Lu Yunan, Li Weiwei, Li Huaxiong, Jia Xiuyi
IEEE Trans Pattern Anal Mach Intell. 2023 Dec;45(12):15364-15379. doi: 10.1109/TPAMI.2023.3300310. Epub 2023 Nov 3.
Label distribution offers more information about label polysemy than logical label. There are presently two approaches to obtaining label distributions: LDL (label distribution learning) and LE (label enhancement). In LDL, experts must annotate training instances with label distributions, and a predictive function is trained on this training set to obtain label distributions. In LE, experts must annotate instances with logical labels, and label distributions are recovered from them. However, LDL is limited by expensive annotations, and LE has no performance guarantee. Therefore, we investigate how to predict label distribution from TMLR (tie-allowed multi-label ranking) which is a compromise on annotation cost but has good performance guarantees. On the one hand, we theoretically dissect the relationship between TMLR and label distribution. We define EAE (expected approximation error) to quantify the quality of an annotation, provide EAE bounds for TMLR, and derive the optimal range of label distributions corresponding to a given TMLR annotation. On the other hand, we propose a framework for predicting label distribution from TMLR via conditional Dirichlet mixtures. This framework blends the procedures of recovering and learning label distributions end-to-end and allows us to effortlessly encode our knowledge by a semi-adaptive scoring function. Extensive experiments validate our proposal.

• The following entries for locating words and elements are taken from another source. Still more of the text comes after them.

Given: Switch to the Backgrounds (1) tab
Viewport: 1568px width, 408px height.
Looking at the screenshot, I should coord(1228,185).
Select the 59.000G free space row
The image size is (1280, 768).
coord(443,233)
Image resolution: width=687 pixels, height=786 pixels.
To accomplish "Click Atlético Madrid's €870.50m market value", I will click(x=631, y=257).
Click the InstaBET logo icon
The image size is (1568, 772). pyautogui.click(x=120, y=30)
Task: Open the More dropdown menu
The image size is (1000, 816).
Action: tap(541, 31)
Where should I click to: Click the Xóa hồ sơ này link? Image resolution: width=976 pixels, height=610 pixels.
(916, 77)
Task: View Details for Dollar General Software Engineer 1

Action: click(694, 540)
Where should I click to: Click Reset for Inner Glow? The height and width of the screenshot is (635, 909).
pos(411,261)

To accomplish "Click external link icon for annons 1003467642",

标签分布比逻辑标签提供了更多关于标签多义性的信息。目前有两种获取标签分布的方法:标签分布学习(LDL)和标签增强(LE)。在LDL中,专家必须用标签分布对训练实例进行标注,并在这个训练集上训练一个预测函数以获得标签分布。在LE中,专家必须用逻辑标签对实例进行标注,并从这些标注中恢复标签分布。然而,LDL受到昂贵标注的限制,而LE没有性能保证。因此,我们研究如何从允许平局的多标签排序(TMLR)中预测标签分布,TMLR在标注成本上是一种折衷,但具有良好的性能保证。一方面,我们从理论上剖析了TMLR与标签分布之间的关系。我们定义期望近似误差(EAE)来量化标注的质量,为TMLR提供EAE边界,并推导与给定TMLR标注相对应的标签分布的最优范围。另一方面,我们提出了一个通过条件狄利克雷混合从TMLR预测标签分布的框架。这个框架将端到端恢复和学习标签分布的过程融合在一起,并允许我们通过一个半自适应评分函数轻松地编码我们的知识。大量实验验证了我们的提议。